While this is just a simple snapshot of two of the most widely quoted benchmarks, there are various measures of financial markets. What’s important to note is that over time, all asset classes continue to appreciate. Ultimately, there is NOT a finite amount of wealth that exists. New products and services come to the market place all the time. In addition, new dollars are created and enter the global economy all the time. Given enough time, everything will cost more money due to inflation. That means given these consistent variables, a gallon of milk, the price of a car, and value of the S&P 500 Stock Index will all likely continue to increase in price. If the proper balance of money creation and new productivity is not maintained over time by policy makers, the risk of inflation can be even more impactful. This means that by not maintaining a constant allocation in some form of investing, you are subject to what amounts to a guaranteed loss through the erosion of your purchasing power.

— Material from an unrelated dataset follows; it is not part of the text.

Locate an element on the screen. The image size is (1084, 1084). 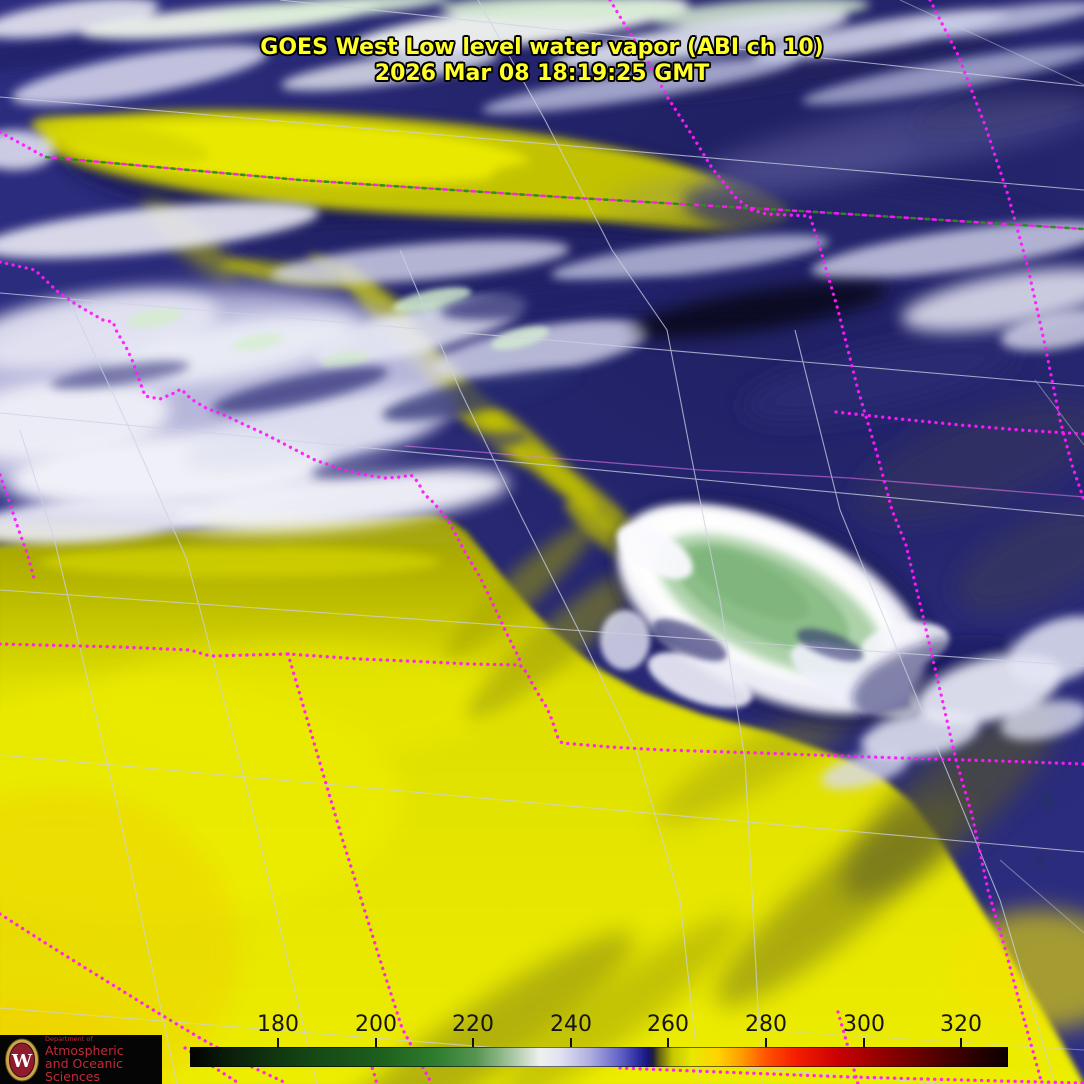
uw-crest-icon: W is located at coordinates (22, 1060).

What we find fairly consistently in the financial planning field is that investors behave emotionally far too often. What drives down returns across portfolios over the long run is the lack of a consistent strategy and discipline. Dalbar, an independent financial services research organization has been providing for many years an annual report on individual investor results versus the market as a whole, known as the Quantitative Analysis of Investor Behavior. In their 2015 report which looked back 20 years, they found the average equity mutual fund investor had a 20 year return of 4.67% vs 8.19% for the S&P 500 Index. The average fixed income mutual fund investor produced annualized returns of 0.51%, while the Barclays Aggregate Bond Index posted an average return of 5.34%. Most of this lag in performance is driven by emotional responses to market conditions in which investors attempt to time financial markets. This often leads to selling into market declines, and buying into market strength.
As an investor, market volatility is only relevant to the specific goal an investor has with a specific pool of dollars. If an investor has a goal of using a specific amount of money for a pending new home purchase that is only a few months away, neither the stock market, or the bakery venture is an appropriate us of those funds. Investing requires time to serve as your ally. In general, any goal of less than 3-5 years is not appropriate for even a conservative portfolio of investments. As it pertains to retirement savings for anyone who is a good distance from retirement, or even throughout their retirement, an investment strategy that does not maintain some exposure to equity investing is unwise.
What all of this data tells us is that markets are highly unpredictable over the short term and very predictable over the longer term. A well-constructed investment plan will gain exposure to various different asset classes to help to minimize the inherent short term volatility. However, no investment plan can be expected to work without the commitment to stay invested across different market conditions. In order to accept that, investors must first accept that market volatility is quite normal. It should be regarded as an opportunity rather than a cause for concern.